Records shown section start

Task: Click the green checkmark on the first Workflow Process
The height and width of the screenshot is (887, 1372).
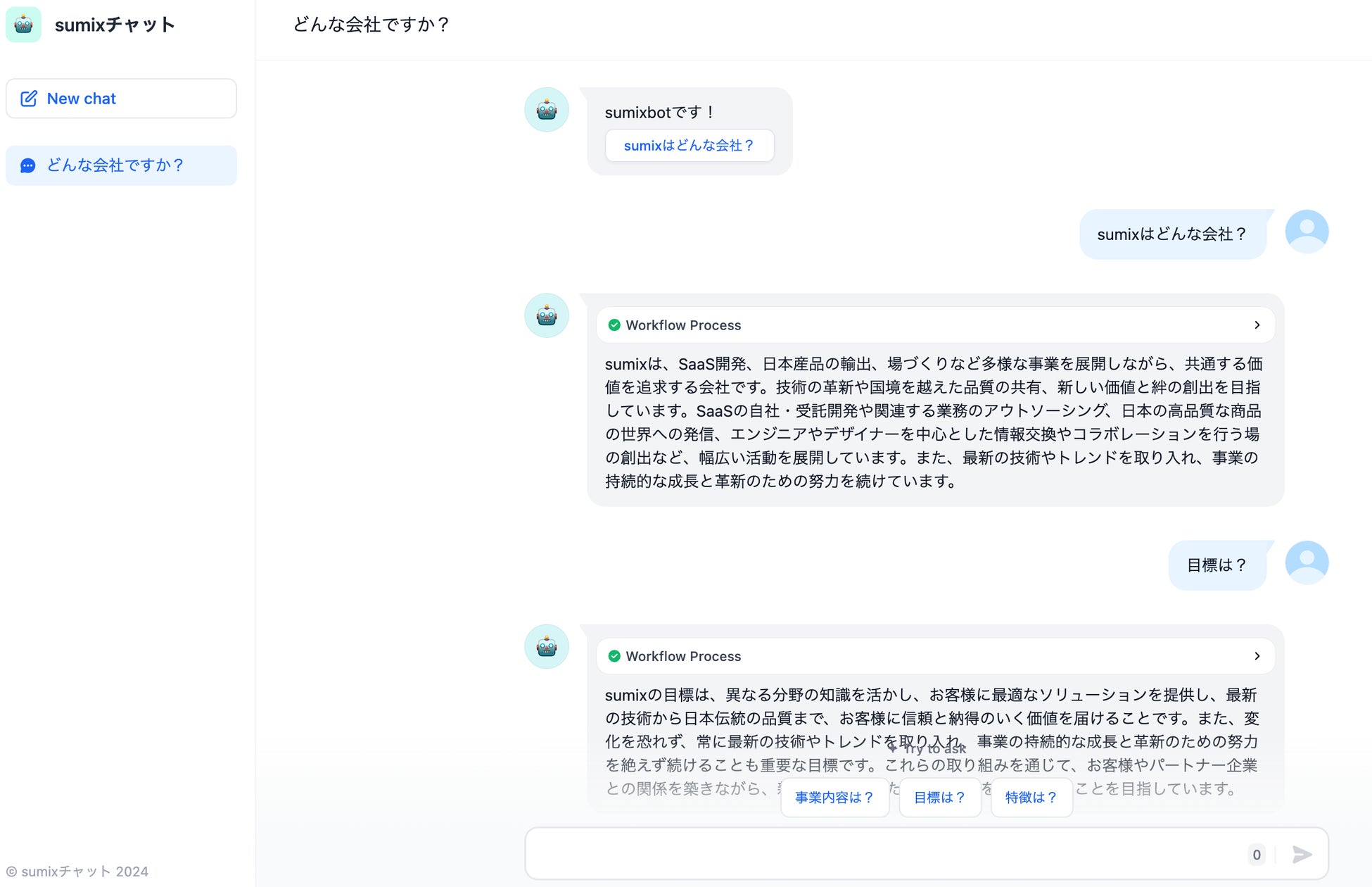Action: [x=614, y=325]
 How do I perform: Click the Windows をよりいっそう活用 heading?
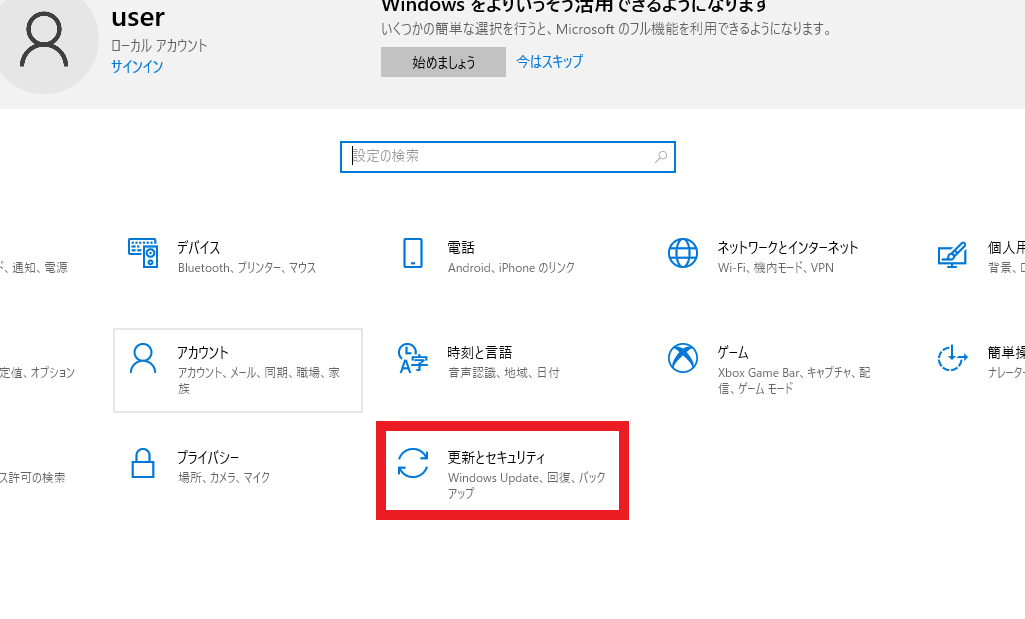(x=574, y=6)
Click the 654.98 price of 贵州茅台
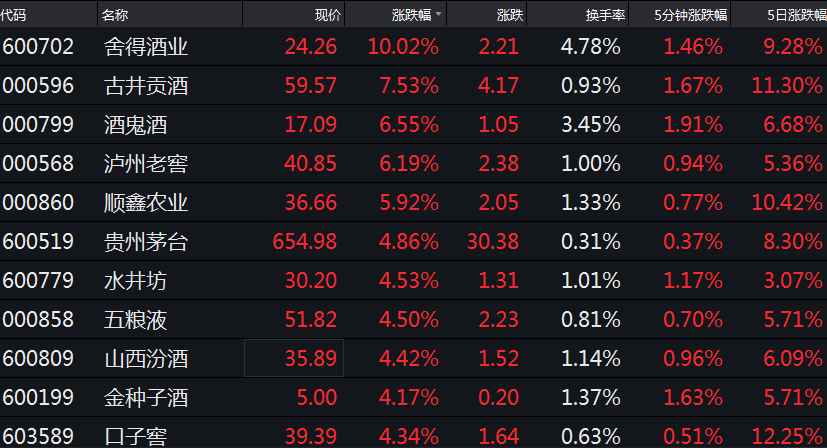The height and width of the screenshot is (448, 827). tap(304, 242)
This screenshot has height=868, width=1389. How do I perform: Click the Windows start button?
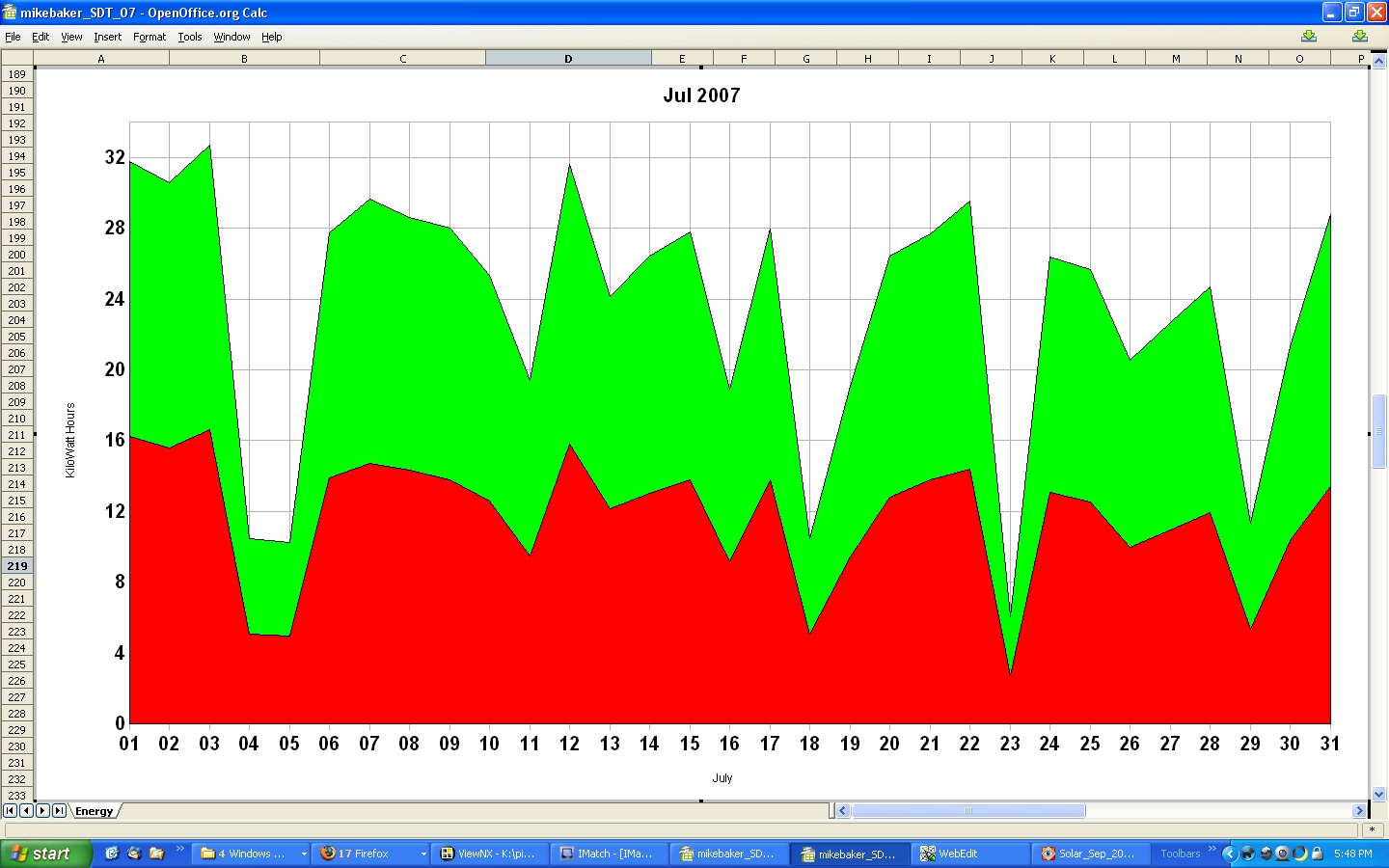point(45,854)
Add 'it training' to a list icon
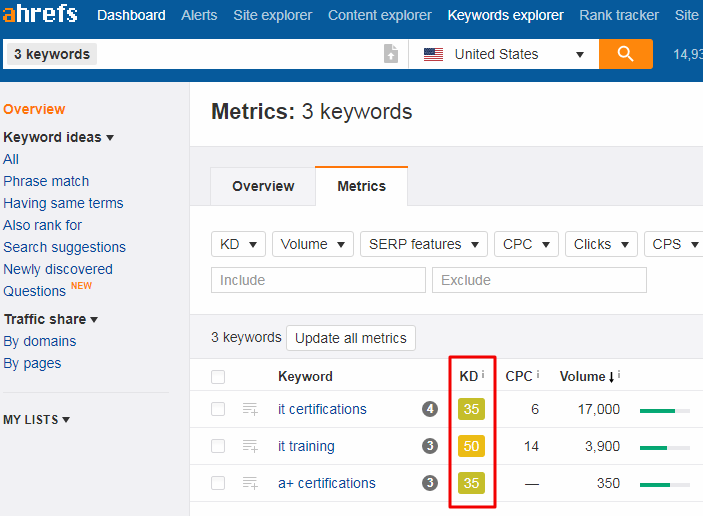The image size is (703, 516). click(250, 446)
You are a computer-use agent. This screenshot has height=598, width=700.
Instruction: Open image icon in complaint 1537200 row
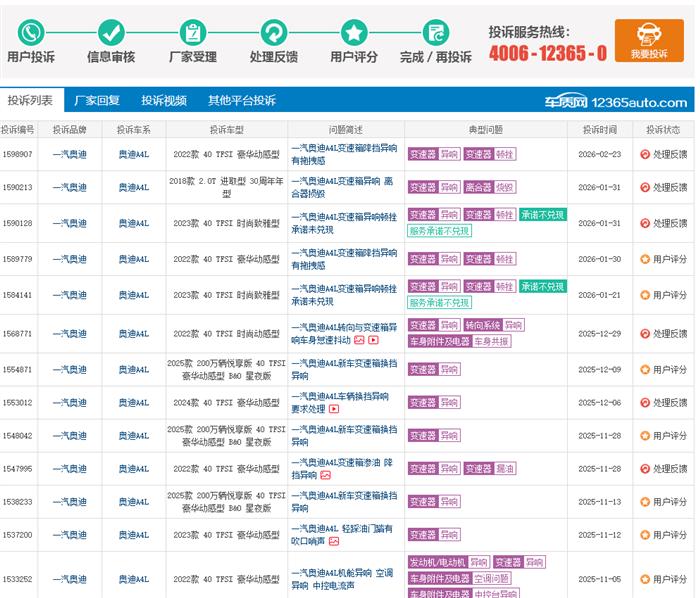(334, 541)
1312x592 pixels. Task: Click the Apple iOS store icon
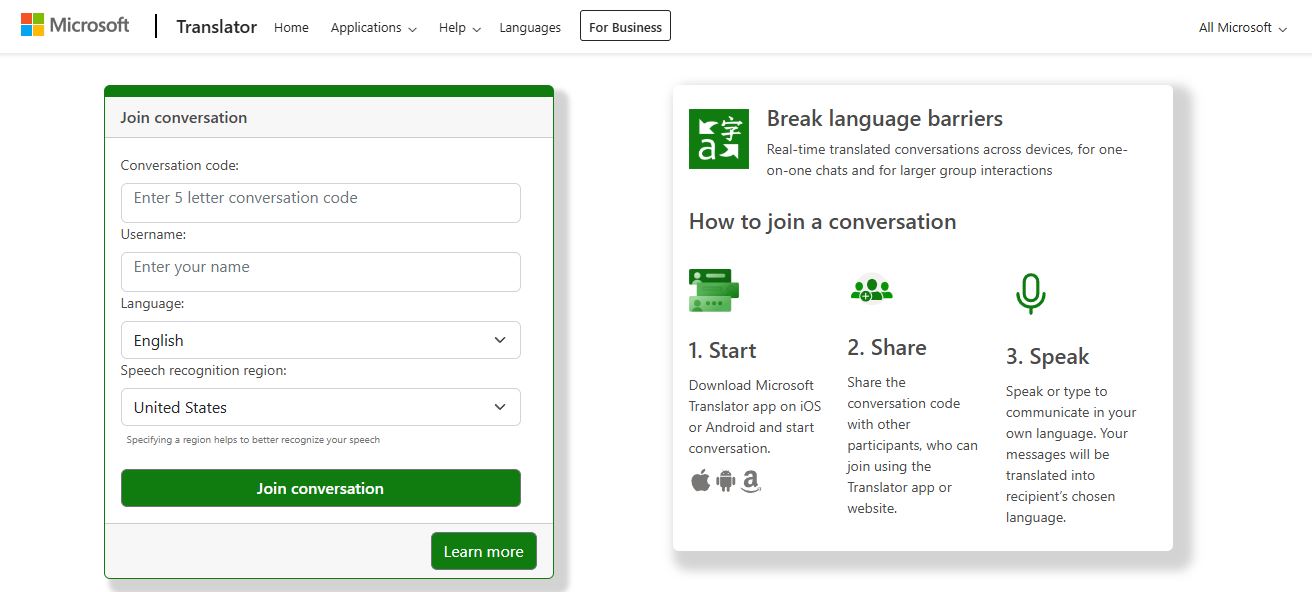click(x=700, y=481)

Records shown section end

**Task objective**
From the entries above, output every line exactly and omit any image.

**Output**
Task: Click the green checkmark on the first Workflow Process
The height and width of the screenshot is (887, 1372).
Action: [x=614, y=325]
 How do I perform: Click the Windows をよりいっそう活用 heading?
(x=574, y=6)
Click the 654.98 price of 贵州茅台
The height and width of the screenshot is (448, 827). tap(304, 242)
This screenshot has height=868, width=1389. How do I perform: Click the Windows start button?
point(45,854)
Add 'it training' to a list icon
The image size is (703, 516). click(250, 446)
You are a computer-use agent. This screenshot has height=598, width=700.
Instruction: Open image icon in complaint 1537200 row
(334, 541)
1312x592 pixels. Task: Click the Apple iOS store icon
click(x=700, y=481)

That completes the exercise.